## Task
Each line of the data below that holds the word "agent" is to be reported in full.

## Listed entries

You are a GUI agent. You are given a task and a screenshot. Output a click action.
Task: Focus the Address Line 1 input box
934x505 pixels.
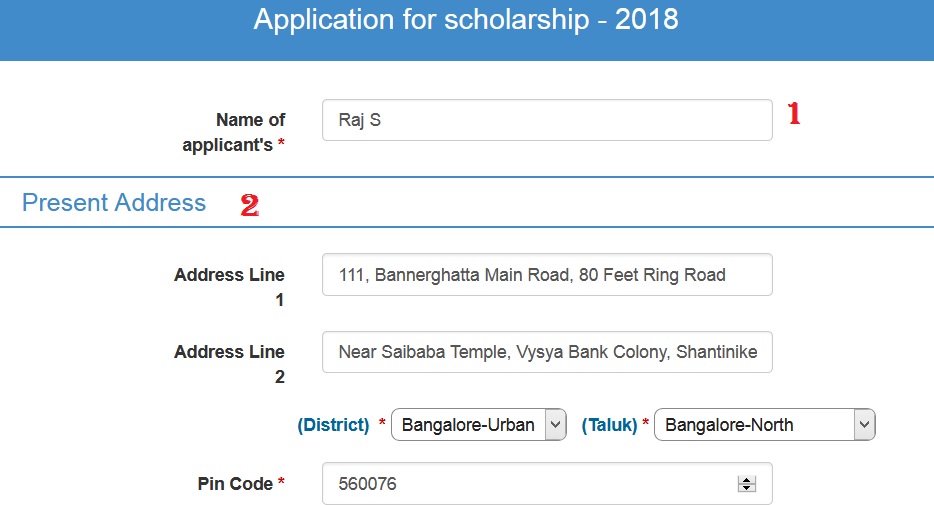click(546, 275)
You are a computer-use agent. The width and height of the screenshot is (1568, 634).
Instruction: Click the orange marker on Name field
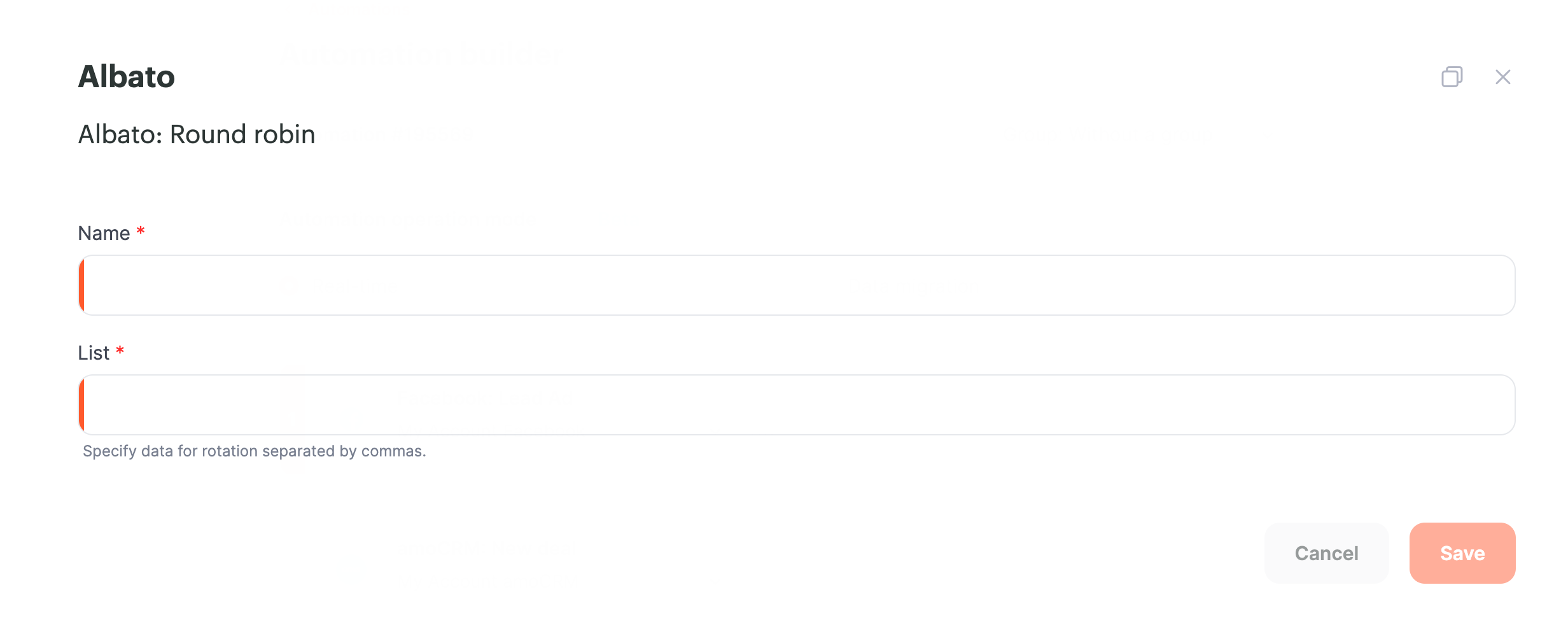click(x=81, y=285)
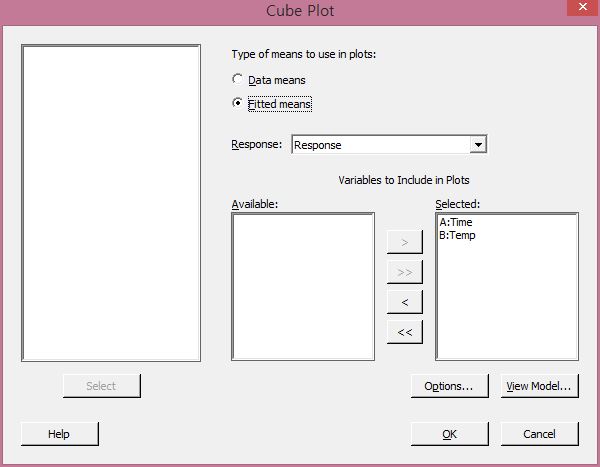Image resolution: width=600 pixels, height=467 pixels.
Task: Cancel the Cube Plot dialog
Action: coord(540,434)
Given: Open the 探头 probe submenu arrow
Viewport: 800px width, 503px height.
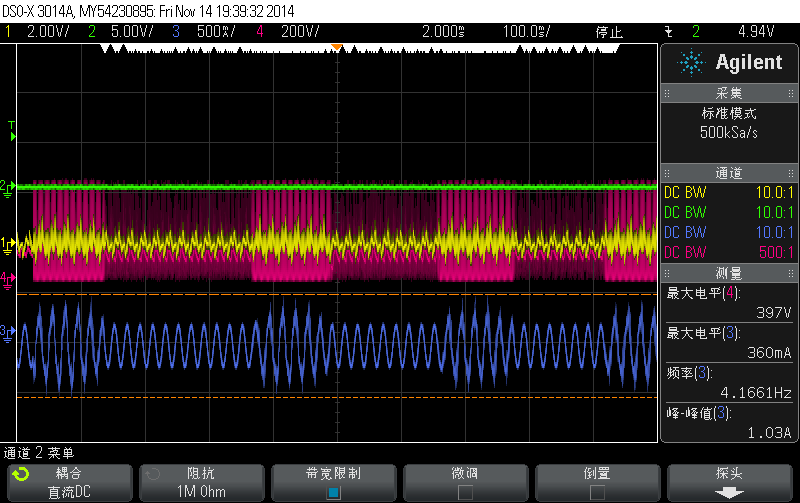Looking at the screenshot, I should tap(729, 492).
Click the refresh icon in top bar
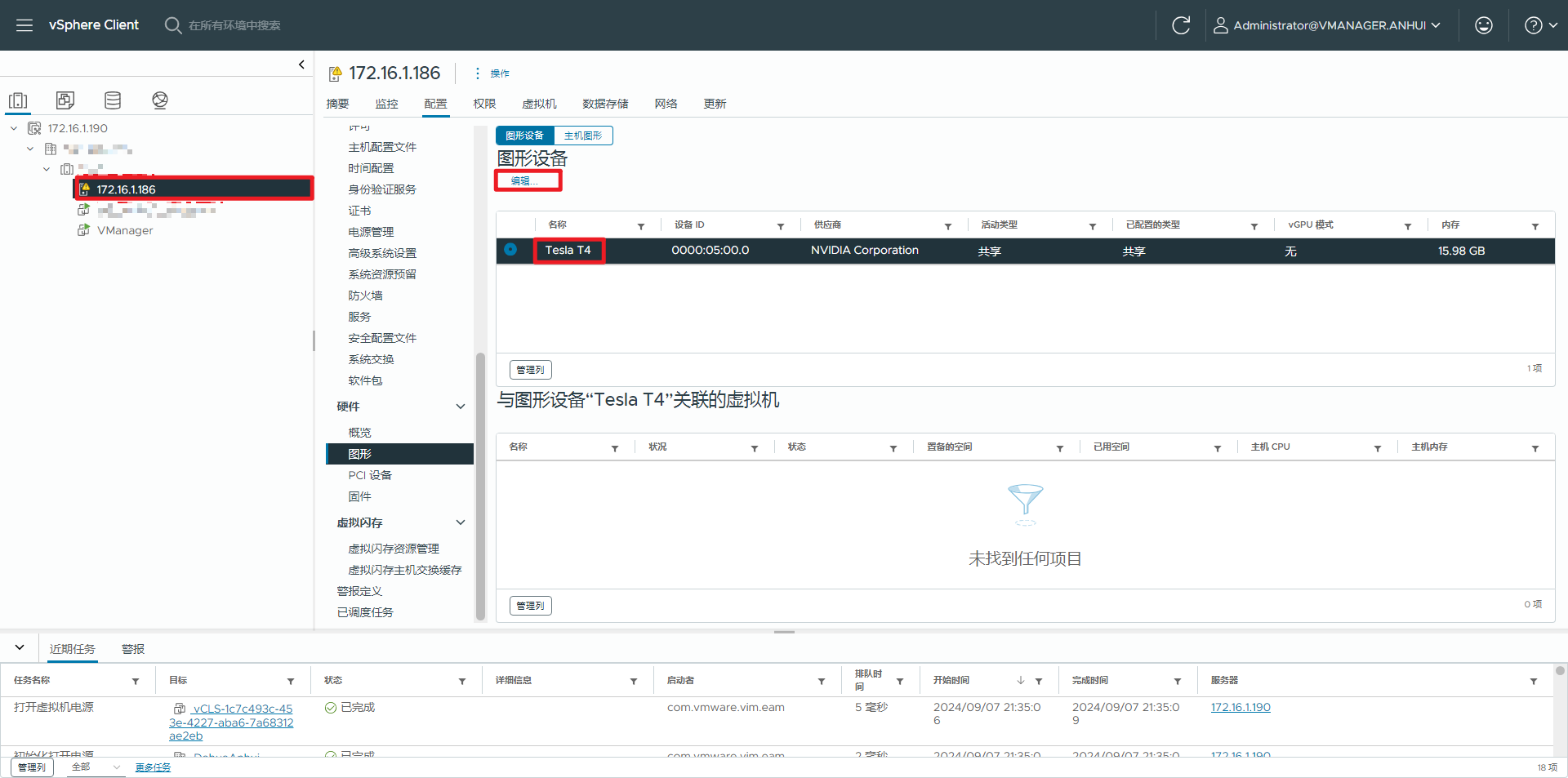Image resolution: width=1568 pixels, height=778 pixels. 1180,25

## Response to the exercise
You are a GUI agent. You are given a task and a screenshot. Output a click action.
You are a computer-use agent. The width and height of the screenshot is (1568, 634).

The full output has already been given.